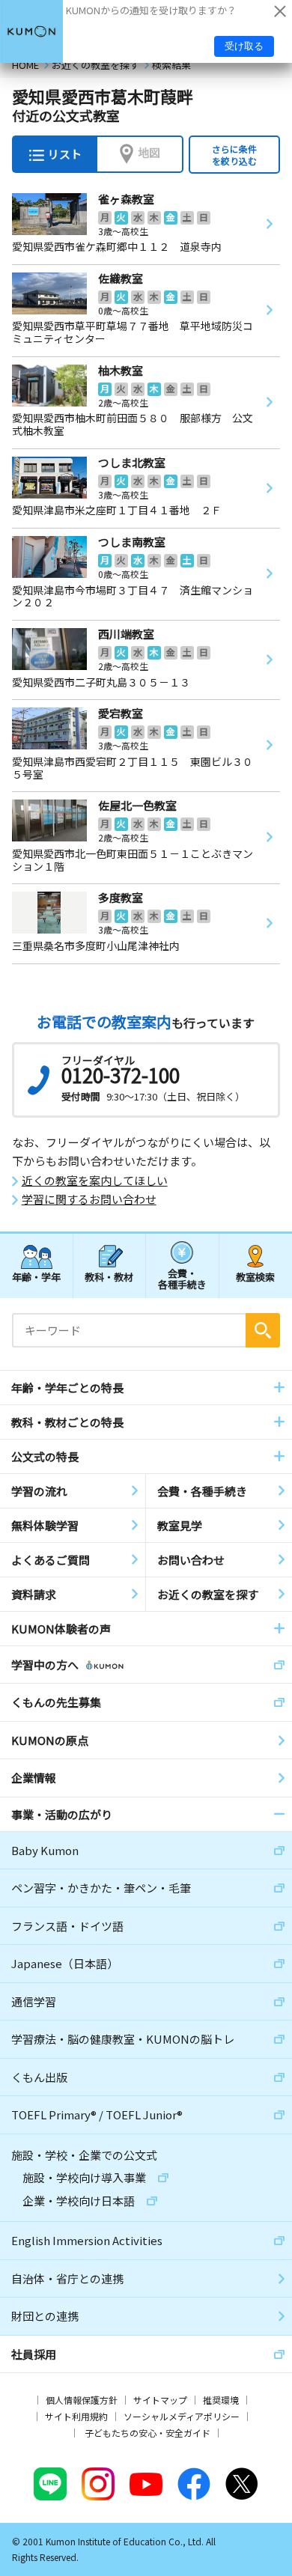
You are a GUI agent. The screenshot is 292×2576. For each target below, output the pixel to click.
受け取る (244, 46)
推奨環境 (221, 2399)
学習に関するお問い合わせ (89, 1199)
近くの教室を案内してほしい (95, 1180)
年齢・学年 (36, 1277)
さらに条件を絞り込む (234, 154)
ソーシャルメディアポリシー (182, 2416)
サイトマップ (160, 2399)
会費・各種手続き (182, 1278)
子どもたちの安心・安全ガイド (147, 2432)
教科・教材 (109, 1277)
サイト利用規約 (76, 2416)
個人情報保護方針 (82, 2399)
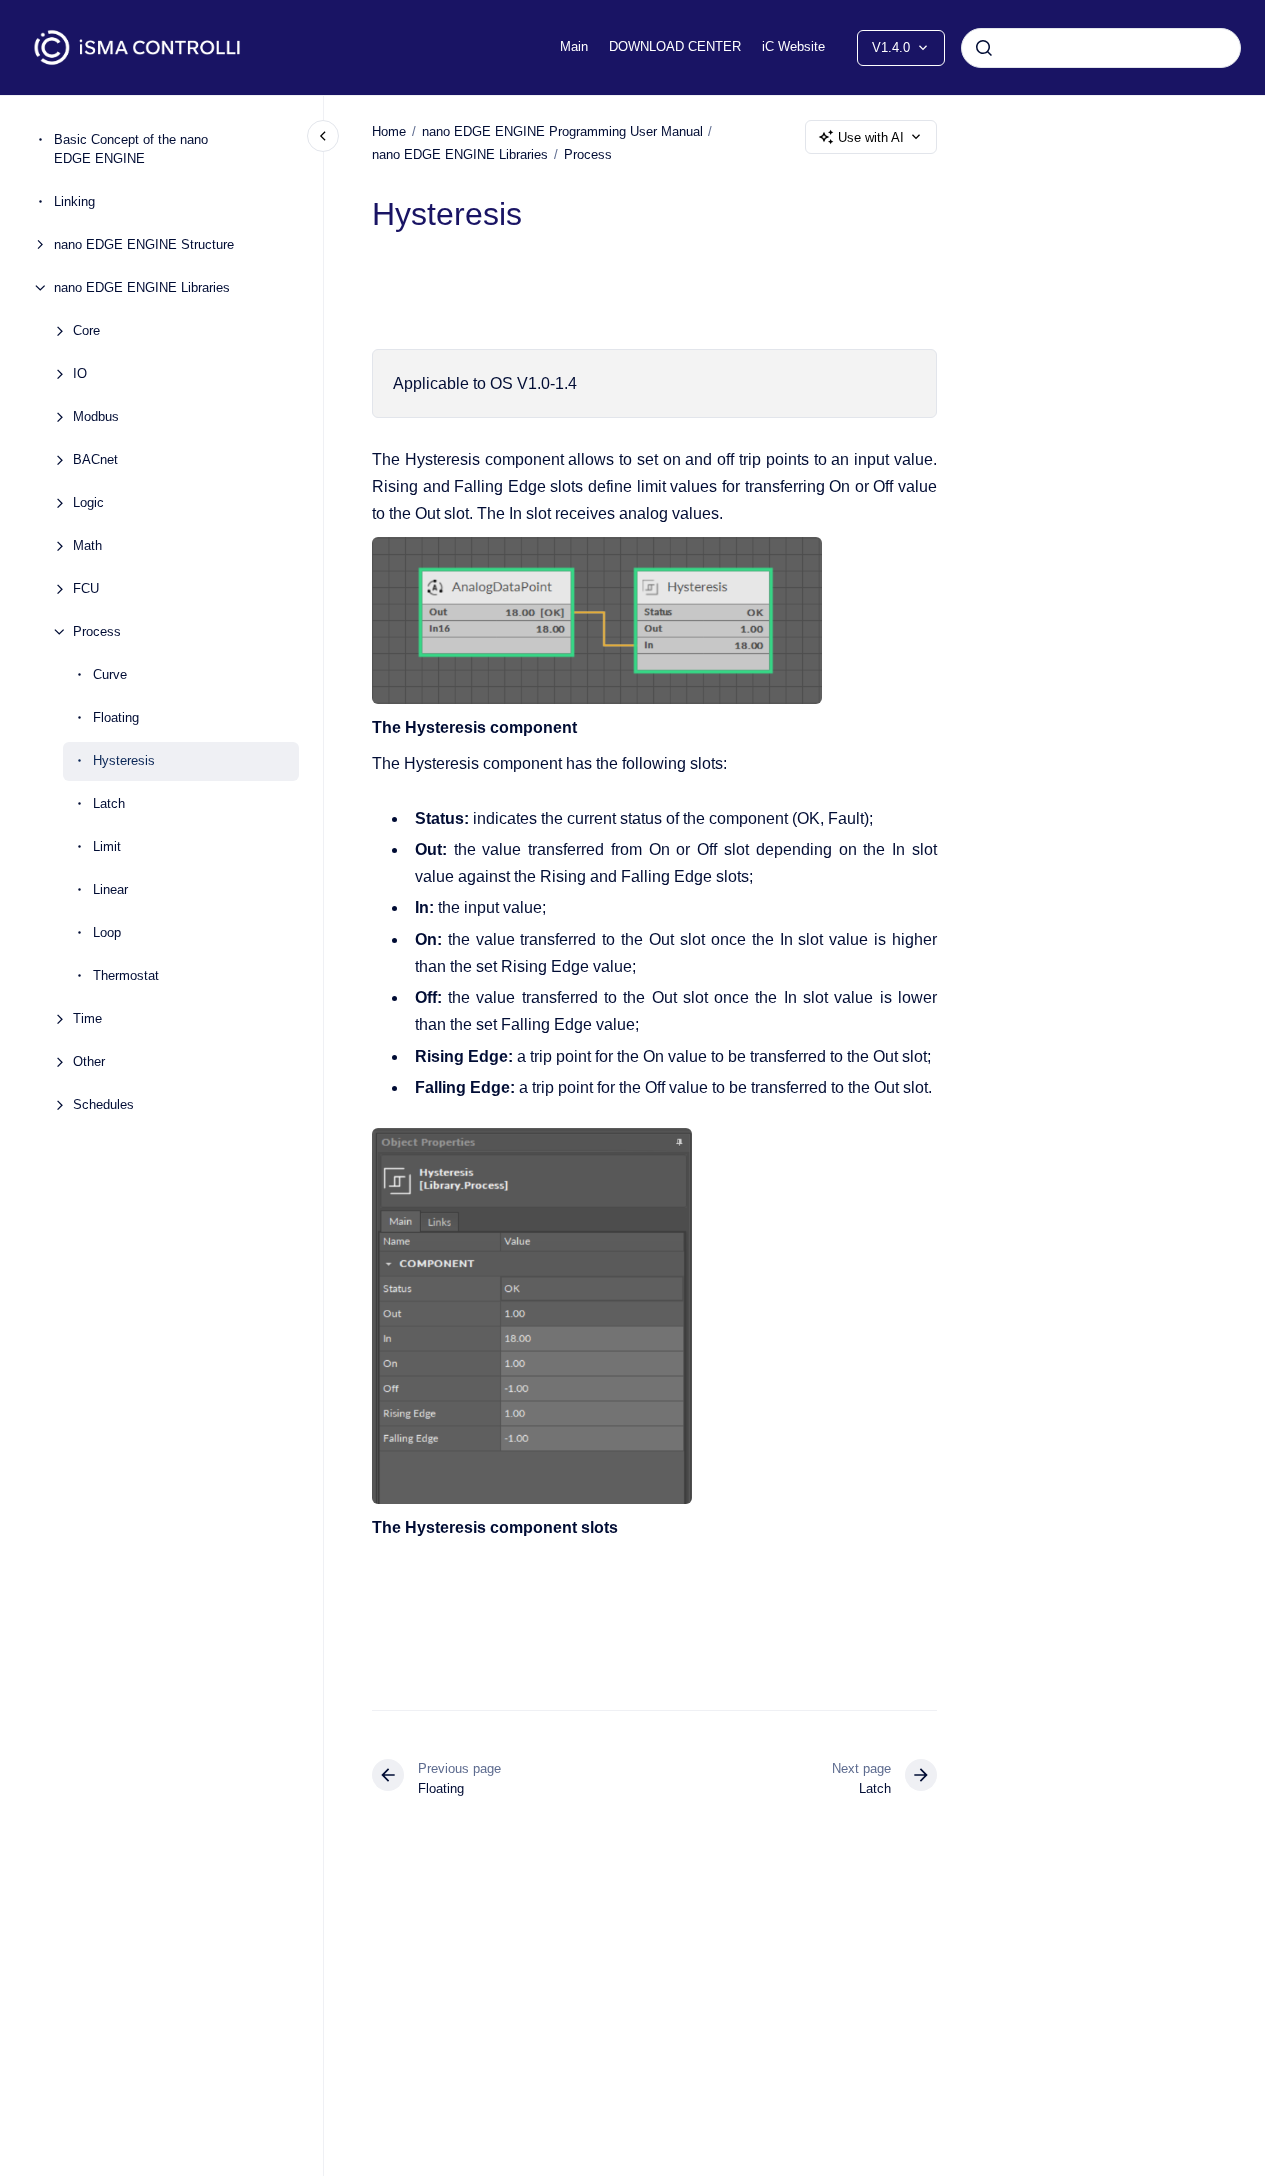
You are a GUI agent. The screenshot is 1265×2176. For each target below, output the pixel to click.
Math (87, 545)
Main (574, 46)
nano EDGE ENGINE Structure (144, 244)
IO (80, 373)
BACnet (95, 459)
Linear (110, 889)
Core (86, 330)
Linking (74, 201)
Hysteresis (124, 760)
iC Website (793, 46)
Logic (88, 502)
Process (97, 631)
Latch (109, 803)
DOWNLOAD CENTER (675, 46)
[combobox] (1101, 48)
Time (87, 1018)
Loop (107, 932)
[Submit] (984, 48)
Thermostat (126, 975)
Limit (107, 846)
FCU (86, 588)
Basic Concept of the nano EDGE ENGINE (131, 149)
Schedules (103, 1104)
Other (89, 1061)
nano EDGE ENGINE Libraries (142, 287)
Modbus (96, 416)
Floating (116, 717)
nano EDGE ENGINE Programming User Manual (562, 131)
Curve (110, 674)
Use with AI (871, 137)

TASK DESCRIPTION: Provide the listing above once more, exactly, with the pictures removed.

RESULT:
You are a GUI agent. The screenshot is 292×2576. For each target below, output the pixel to click.
受け取る (244, 46)
推奨環境 (221, 2399)
学習に関するお問い合わせ (89, 1199)
近くの教室を案内してほしい (95, 1180)
年齢・学年 (36, 1277)
さらに条件を絞り込む (234, 154)
ソーシャルメディアポリシー (182, 2416)
サイトマップ (160, 2399)
会費・各種手続き (182, 1278)
子どもたちの安心・安全ガイド (147, 2432)
教科・教材 (109, 1277)
サイト利用規約 (76, 2416)
個人情報保護方針 (82, 2399)
You are a GUI agent. The screenshot is 1265×2176. For each target below, output the pixel to click.
Math (87, 545)
Main (574, 46)
nano EDGE ENGINE Structure (144, 244)
IO (80, 373)
BACnet (95, 459)
Linear (110, 889)
Core (86, 330)
Linking (74, 201)
Hysteresis (124, 760)
iC Website (793, 46)
Logic (88, 502)
Process (97, 631)
Latch (109, 803)
DOWNLOAD CENTER (675, 46)
[combobox] (1101, 48)
Time (87, 1018)
Loop (107, 932)
[Submit] (984, 48)
Thermostat (126, 975)
Limit (107, 846)
FCU (86, 588)
Basic Concept of the nano EDGE ENGINE (131, 149)
Schedules (103, 1104)
Other (89, 1061)
nano EDGE ENGINE Libraries (142, 287)
Modbus (96, 416)
Floating (116, 717)
nano EDGE ENGINE Programming User Manual (562, 131)
Curve (110, 674)
Use with AI (871, 137)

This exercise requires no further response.